[What the task requires]
Pictures stay out of the copy. Retype exactly the lines below from the one with "Where should I click to: Open" through the one with "Task: Expand the appointment_time dropdown".

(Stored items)
- - - -
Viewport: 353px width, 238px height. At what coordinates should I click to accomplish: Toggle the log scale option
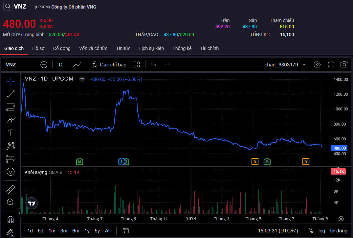pos(321,231)
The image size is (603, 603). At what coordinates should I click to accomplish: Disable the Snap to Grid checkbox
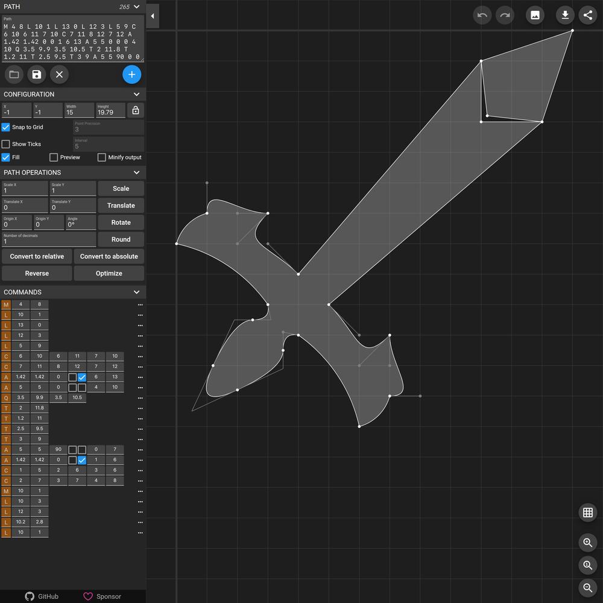(x=6, y=127)
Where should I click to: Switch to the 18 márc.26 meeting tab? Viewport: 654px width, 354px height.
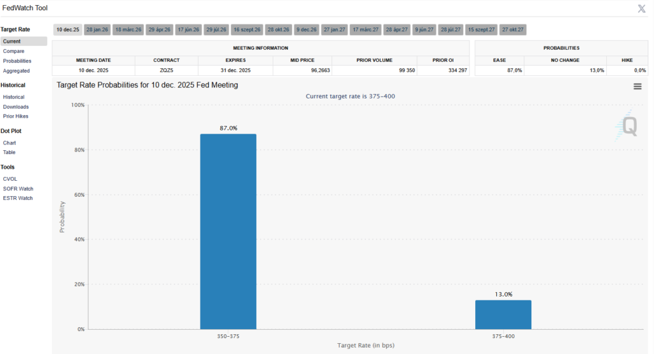pos(128,30)
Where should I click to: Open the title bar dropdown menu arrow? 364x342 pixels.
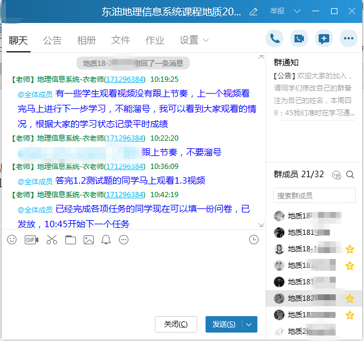tap(296, 11)
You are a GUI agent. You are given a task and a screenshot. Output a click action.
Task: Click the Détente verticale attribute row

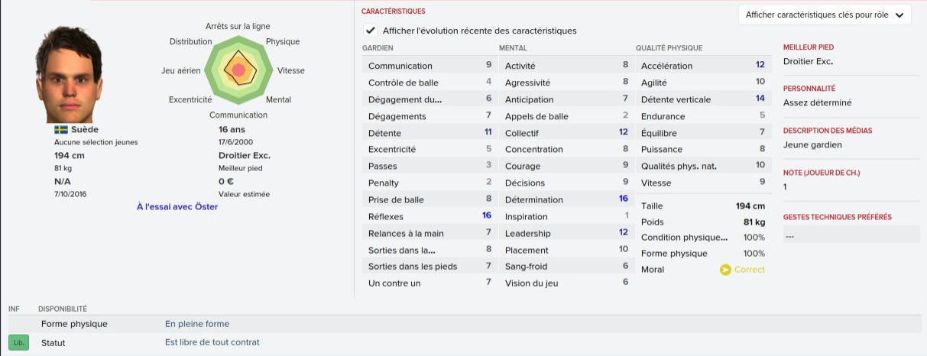[702, 99]
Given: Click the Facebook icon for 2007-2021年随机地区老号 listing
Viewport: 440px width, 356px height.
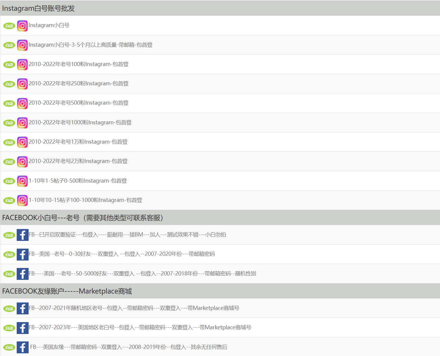Looking at the screenshot, I should (23, 308).
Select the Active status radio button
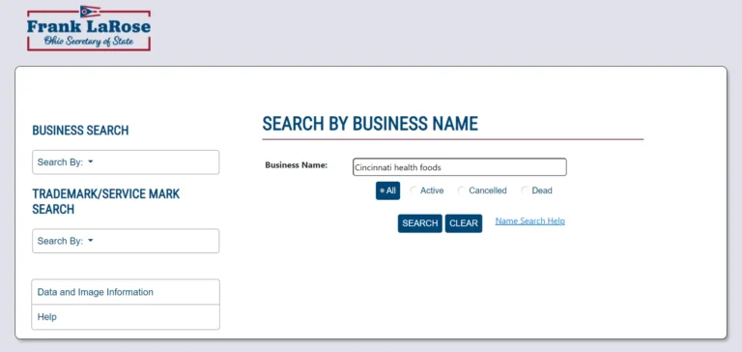Screen dimensions: 742x352 click(x=414, y=191)
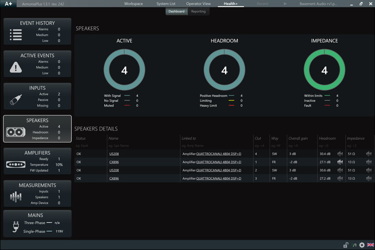Open the Operator View tab

point(198,4)
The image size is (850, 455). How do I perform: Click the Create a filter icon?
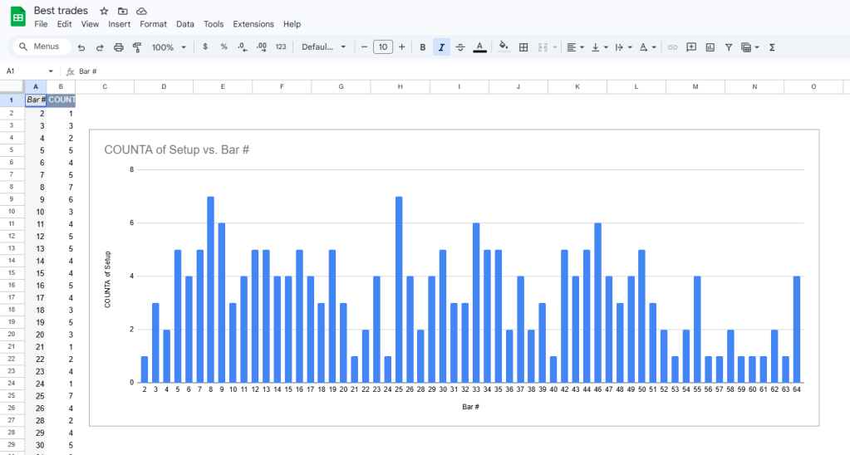(x=729, y=47)
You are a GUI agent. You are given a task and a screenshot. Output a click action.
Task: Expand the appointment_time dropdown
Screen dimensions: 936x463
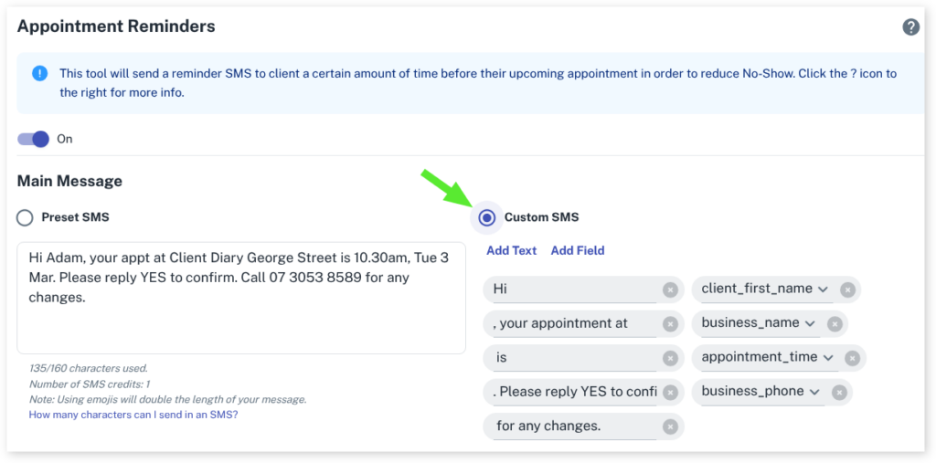tap(827, 358)
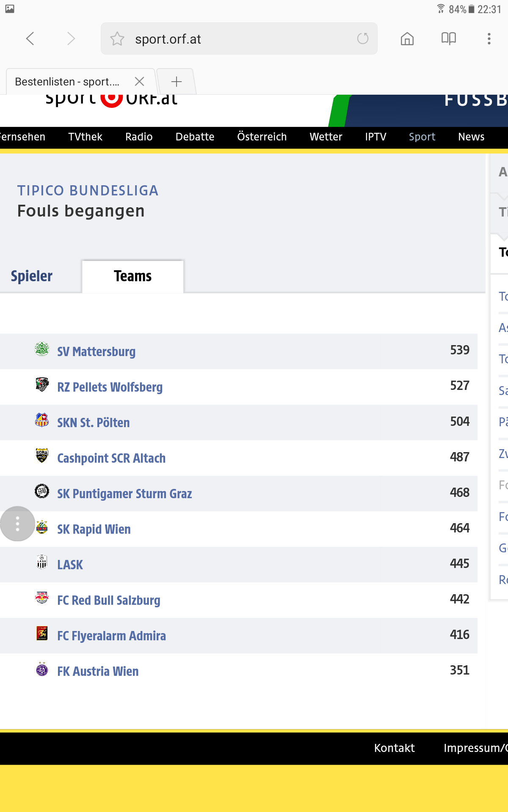Select the Teams tab

tap(133, 276)
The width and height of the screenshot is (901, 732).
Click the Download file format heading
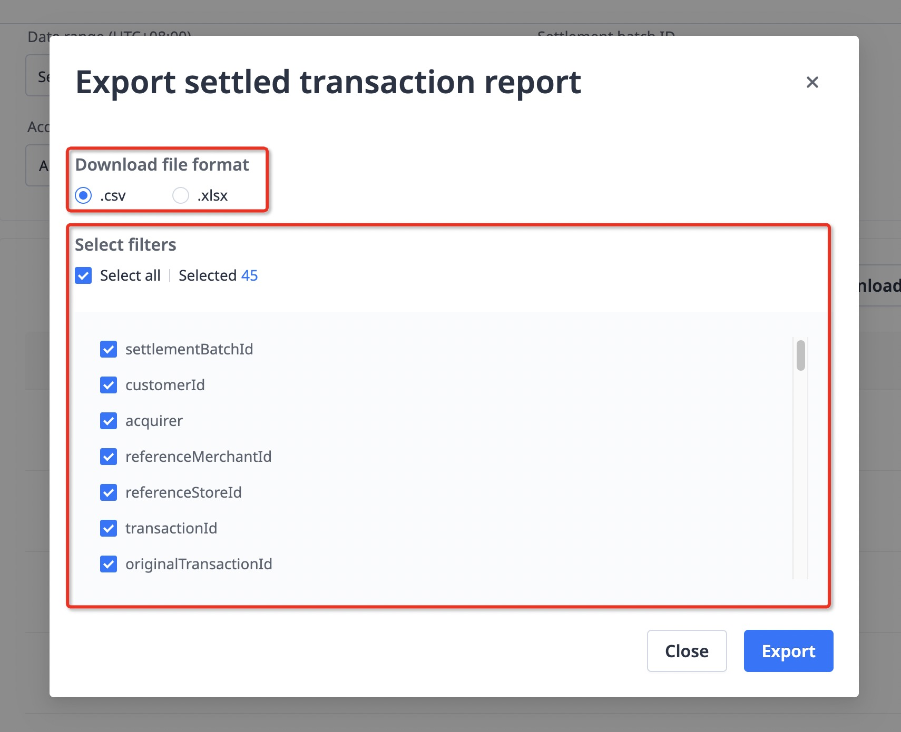click(162, 165)
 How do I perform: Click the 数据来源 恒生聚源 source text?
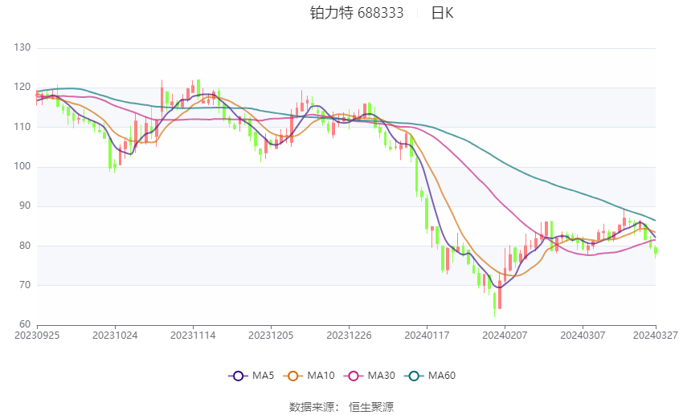[x=342, y=407]
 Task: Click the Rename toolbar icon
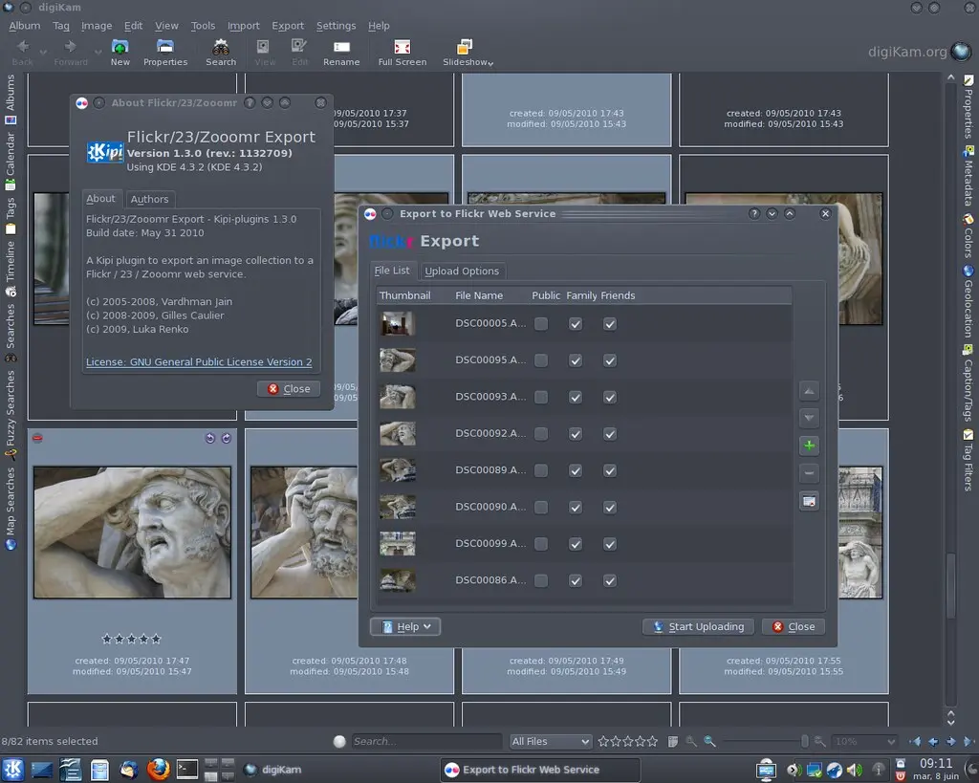point(341,48)
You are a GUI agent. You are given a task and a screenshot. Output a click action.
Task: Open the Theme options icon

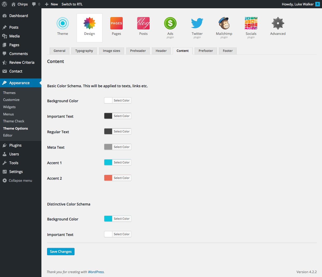coord(62,23)
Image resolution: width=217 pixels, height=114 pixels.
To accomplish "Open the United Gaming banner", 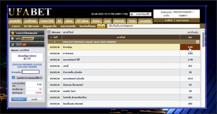I will [27, 44].
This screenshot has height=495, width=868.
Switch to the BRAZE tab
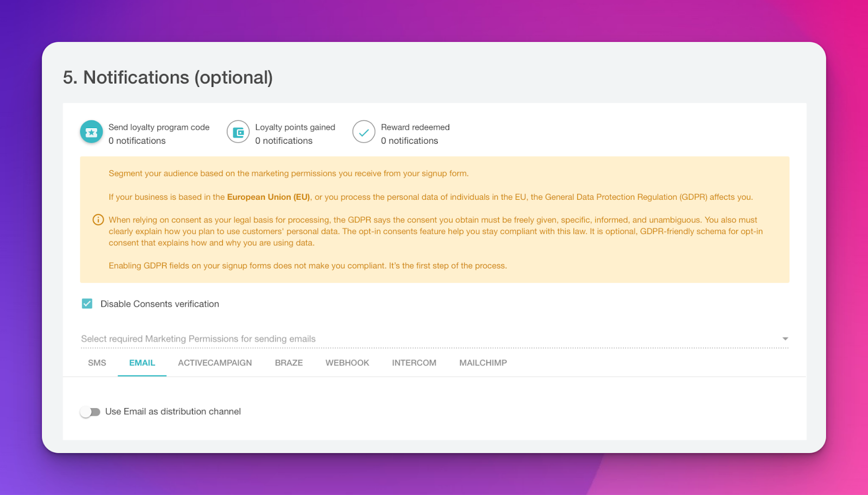(x=289, y=363)
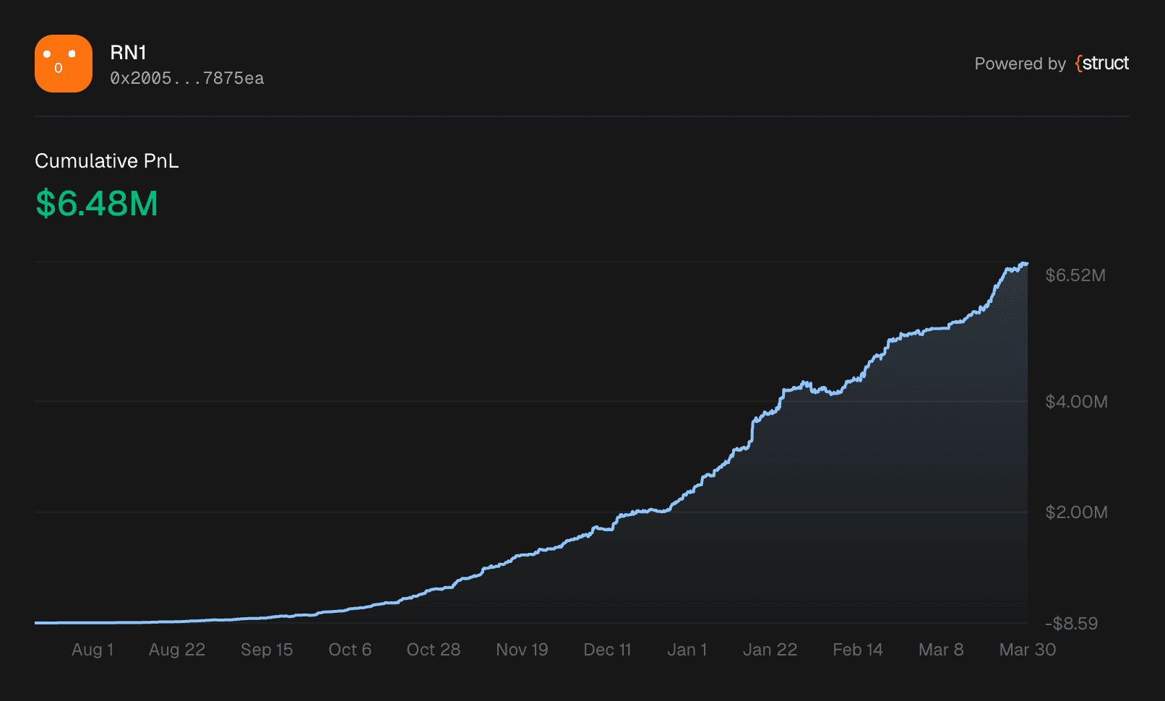Click the Mar 30 date label
Screen dimensions: 1165x701
(x=1027, y=650)
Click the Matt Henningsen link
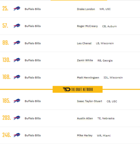 [x=88, y=78]
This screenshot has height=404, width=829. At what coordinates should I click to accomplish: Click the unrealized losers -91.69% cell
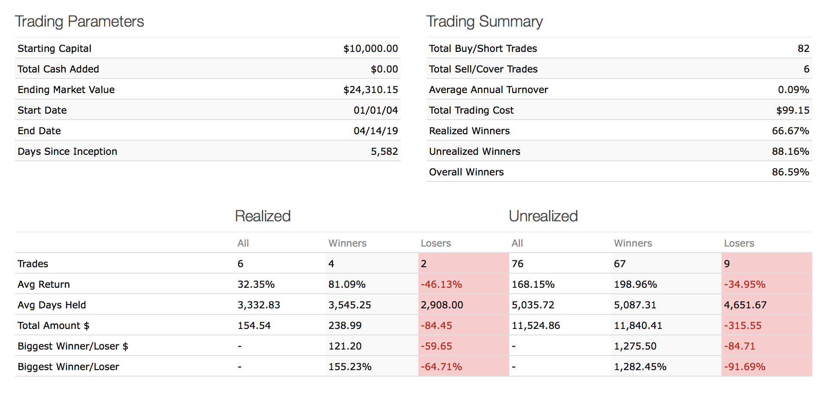[745, 367]
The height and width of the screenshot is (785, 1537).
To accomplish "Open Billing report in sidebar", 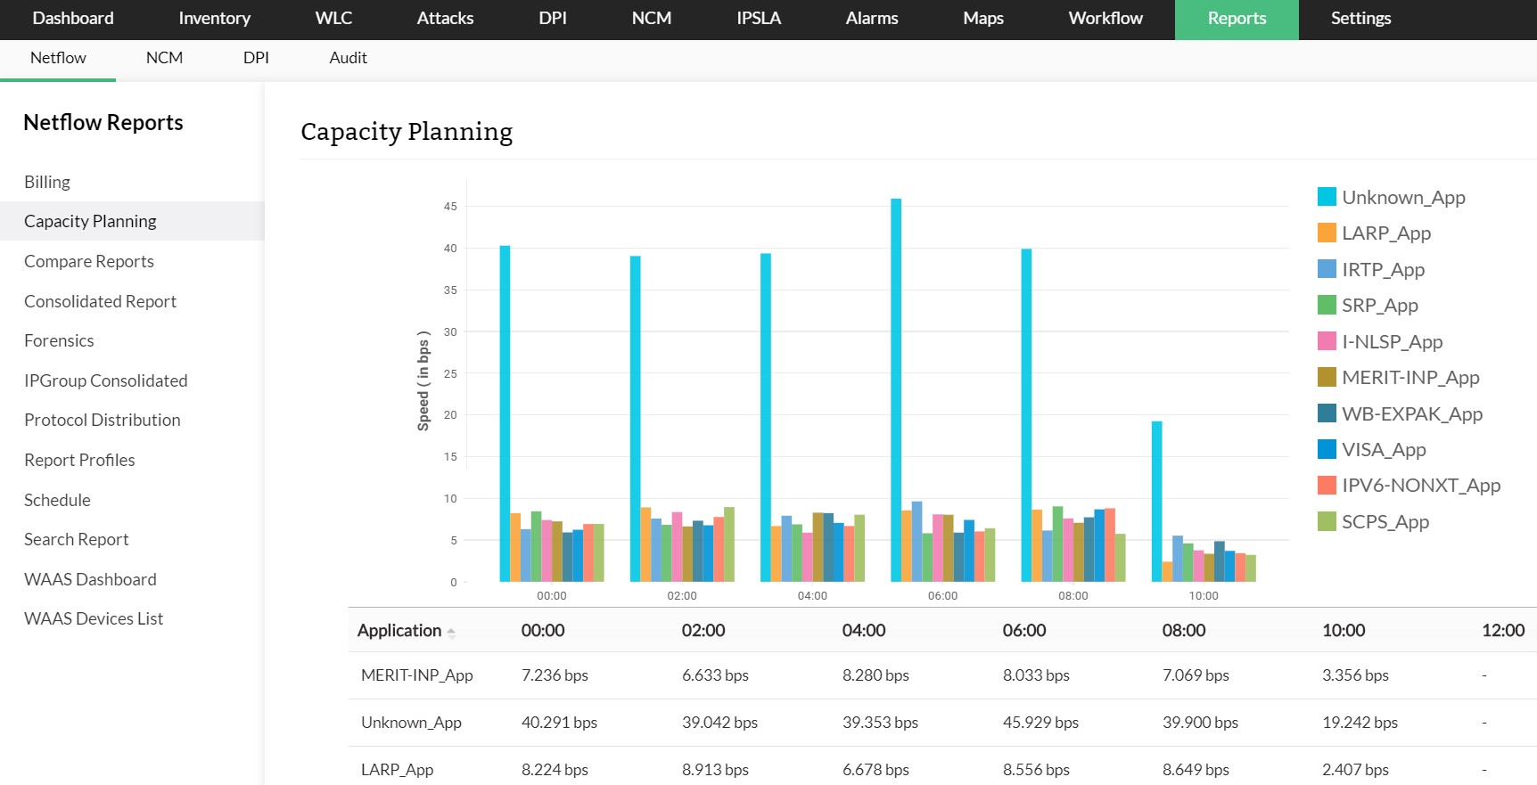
- - - -
[Answer section]
Where should I click to: Open the title bar dropdown menu arrow? 364x342 pixels.
tap(296, 11)
You are a GUI agent. You are given a task and a screenshot. Output a click action.
Task: Click the Détente verticale attribute row

[702, 99]
Given: Click the Facebook icon for 2007-2021年随机地区老号 listing
Viewport: 440px width, 356px height.
Looking at the screenshot, I should (23, 308).
Select the Active status radio button
Screen dimensions: 742x352 click(x=414, y=191)
Open the Operator View tab

point(198,4)
The image size is (850, 455). How do I perform: Click the Create a filter icon?
(x=729, y=47)
You are a GUI agent. You are given a task and a screenshot. Output a click action.
Task: Expand the appointment_time dropdown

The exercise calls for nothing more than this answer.